Dataset items:

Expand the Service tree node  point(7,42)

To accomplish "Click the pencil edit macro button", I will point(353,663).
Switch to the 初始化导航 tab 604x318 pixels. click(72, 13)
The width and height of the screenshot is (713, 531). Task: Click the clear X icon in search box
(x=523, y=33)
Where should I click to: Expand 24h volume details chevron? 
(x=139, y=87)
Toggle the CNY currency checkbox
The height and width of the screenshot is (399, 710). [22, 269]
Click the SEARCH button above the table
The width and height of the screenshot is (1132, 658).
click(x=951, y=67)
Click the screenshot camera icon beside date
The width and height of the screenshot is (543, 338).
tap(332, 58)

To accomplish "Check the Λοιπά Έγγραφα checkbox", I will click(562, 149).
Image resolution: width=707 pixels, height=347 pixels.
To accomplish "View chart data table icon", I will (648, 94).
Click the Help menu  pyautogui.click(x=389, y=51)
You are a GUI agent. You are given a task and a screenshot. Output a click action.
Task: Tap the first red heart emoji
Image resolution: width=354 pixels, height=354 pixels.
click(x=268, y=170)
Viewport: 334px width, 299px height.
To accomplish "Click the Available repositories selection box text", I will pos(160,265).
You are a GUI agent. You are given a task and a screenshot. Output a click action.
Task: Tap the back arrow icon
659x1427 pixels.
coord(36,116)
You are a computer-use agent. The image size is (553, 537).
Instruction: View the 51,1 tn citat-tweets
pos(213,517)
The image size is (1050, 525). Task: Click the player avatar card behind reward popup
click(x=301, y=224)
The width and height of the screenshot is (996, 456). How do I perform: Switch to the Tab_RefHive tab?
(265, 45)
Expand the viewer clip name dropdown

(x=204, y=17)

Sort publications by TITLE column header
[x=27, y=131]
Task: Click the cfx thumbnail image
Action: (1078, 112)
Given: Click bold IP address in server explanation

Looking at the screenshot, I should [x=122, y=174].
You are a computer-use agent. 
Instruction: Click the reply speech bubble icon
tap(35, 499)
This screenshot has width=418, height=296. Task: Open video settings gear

▶ [ABOUT THIS TASK]
Extract every line above exactly as it stands.

▶ [SOLUTION FOR THIS EXERCISE]
Expand the Service tree node  point(7,42)

To accomplish "Click the pencil edit macro button", I will point(353,663).
Switch to the 初始化导航 tab 604x318 pixels. click(72, 13)
The width and height of the screenshot is (713, 531). Task: Click the clear X icon in search box
(x=523, y=33)
Where should I click to: Expand 24h volume details chevron? 
(x=139, y=87)
Toggle the CNY currency checkbox
The height and width of the screenshot is (399, 710). [22, 269]
Click the SEARCH button above the table
The width and height of the screenshot is (1132, 658).
click(x=951, y=67)
Click the screenshot camera icon beside date
The width and height of the screenshot is (543, 338).
tap(332, 58)

To accomplish "Check the Λοιπά Έγγραφα checkbox", I will click(562, 149).
Image resolution: width=707 pixels, height=347 pixels.
To accomplish "View chart data table icon", I will (648, 94).
Click the Help menu  pyautogui.click(x=389, y=51)
You are a GUI agent. You are given a task and a screenshot. Output a click action.
Task: Tap the first red heart emoji
Image resolution: width=354 pixels, height=354 pixels.
click(x=268, y=170)
Viewport: 334px width, 299px height.
To accomplish "Click the Available repositories selection box text", I will pos(160,265).
You are a GUI agent. You are given a task and a screenshot. Output a click action.
Task: Tap the back arrow icon
659x1427 pixels.
coord(36,116)
You are a computer-use agent. The image size is (553, 537).
Instruction: View the 51,1 tn citat-tweets
pos(213,517)
The image size is (1050, 525). Task: Click the player avatar card behind reward popup
click(x=301, y=224)
The width and height of the screenshot is (996, 456). How do I perform: Switch to the Tab_RefHive tab?
(265, 45)
Expand the viewer clip name dropdown

(x=204, y=17)

Sort publications by TITLE column header
[x=27, y=131]
Task: Click the cfx thumbnail image
Action: (1078, 112)
Given: Click bold IP address in server explanation

Looking at the screenshot, I should [x=122, y=174].
You are a computer-use agent. 
Instruction: Click the reply speech bubble icon
tap(35, 499)
This screenshot has width=418, height=296. Task: Open video settings gear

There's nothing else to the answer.